> WHAT YOU SHOULD DO: Return each line of the listing that follows in which the string "will" can be found.

━━━━━ INFORMATION ━━━━━

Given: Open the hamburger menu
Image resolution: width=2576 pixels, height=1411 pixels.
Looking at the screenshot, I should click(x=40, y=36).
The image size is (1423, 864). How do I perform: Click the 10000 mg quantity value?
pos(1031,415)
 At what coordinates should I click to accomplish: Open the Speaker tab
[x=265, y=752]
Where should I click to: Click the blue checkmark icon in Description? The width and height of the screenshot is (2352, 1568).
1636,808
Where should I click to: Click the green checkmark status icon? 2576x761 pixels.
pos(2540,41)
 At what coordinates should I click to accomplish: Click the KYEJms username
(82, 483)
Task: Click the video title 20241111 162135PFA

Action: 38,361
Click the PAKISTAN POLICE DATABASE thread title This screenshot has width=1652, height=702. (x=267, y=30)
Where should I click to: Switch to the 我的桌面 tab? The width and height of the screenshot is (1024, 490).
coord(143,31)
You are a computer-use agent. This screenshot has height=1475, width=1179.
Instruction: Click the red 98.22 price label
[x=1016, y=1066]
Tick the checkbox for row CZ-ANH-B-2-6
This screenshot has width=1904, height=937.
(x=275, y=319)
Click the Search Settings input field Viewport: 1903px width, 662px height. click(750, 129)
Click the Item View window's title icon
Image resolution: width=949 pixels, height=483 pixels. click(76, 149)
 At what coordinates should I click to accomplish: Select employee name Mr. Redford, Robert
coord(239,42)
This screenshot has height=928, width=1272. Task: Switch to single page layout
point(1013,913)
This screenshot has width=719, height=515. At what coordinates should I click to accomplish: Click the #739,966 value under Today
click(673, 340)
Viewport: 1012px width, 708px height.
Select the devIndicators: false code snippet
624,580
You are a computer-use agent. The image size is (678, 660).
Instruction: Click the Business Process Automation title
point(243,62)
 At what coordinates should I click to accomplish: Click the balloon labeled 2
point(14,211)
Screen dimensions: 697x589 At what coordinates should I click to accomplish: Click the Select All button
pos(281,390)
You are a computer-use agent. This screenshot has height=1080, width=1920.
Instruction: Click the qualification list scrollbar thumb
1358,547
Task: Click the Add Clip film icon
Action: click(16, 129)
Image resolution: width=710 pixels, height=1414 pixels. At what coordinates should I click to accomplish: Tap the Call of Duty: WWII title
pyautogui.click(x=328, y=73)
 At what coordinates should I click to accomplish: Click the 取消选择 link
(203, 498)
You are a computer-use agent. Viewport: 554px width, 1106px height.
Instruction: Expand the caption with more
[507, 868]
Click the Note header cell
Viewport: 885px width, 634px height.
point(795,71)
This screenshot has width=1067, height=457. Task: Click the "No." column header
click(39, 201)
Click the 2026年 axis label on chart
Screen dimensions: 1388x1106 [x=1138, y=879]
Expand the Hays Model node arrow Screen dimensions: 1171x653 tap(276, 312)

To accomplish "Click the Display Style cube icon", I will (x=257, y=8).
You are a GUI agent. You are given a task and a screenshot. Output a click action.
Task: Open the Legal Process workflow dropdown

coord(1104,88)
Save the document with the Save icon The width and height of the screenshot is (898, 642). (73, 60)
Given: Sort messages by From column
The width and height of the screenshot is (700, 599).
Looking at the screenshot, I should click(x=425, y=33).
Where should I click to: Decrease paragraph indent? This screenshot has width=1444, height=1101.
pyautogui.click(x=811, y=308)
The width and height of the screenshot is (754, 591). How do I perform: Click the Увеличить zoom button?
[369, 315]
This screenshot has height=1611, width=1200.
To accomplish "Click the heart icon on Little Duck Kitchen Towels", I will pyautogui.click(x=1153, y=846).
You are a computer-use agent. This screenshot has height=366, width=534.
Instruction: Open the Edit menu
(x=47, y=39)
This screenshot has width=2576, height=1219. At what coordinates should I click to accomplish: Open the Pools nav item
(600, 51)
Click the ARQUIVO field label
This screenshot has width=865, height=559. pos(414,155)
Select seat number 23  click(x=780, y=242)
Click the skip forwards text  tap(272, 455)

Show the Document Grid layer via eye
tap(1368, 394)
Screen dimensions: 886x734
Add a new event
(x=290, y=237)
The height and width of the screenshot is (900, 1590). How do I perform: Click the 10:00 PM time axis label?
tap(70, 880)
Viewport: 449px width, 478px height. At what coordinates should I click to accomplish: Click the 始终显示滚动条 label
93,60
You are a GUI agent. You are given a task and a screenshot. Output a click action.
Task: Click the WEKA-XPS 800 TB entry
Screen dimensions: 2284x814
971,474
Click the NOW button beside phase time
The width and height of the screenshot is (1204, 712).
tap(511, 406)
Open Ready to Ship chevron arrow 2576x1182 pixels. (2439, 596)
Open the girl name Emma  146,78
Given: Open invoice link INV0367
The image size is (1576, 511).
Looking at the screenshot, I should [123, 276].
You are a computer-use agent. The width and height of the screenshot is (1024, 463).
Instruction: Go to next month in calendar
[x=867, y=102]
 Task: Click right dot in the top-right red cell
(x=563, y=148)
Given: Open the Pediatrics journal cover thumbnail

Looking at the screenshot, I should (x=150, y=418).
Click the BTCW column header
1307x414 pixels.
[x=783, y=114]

━━━━━

> THE ANSWER:
To accomplish "Click the Display Style cube icon", I will (x=257, y=8).
To accomplish "Click the heart icon on Little Duck Kitchen Towels", I will pyautogui.click(x=1153, y=846).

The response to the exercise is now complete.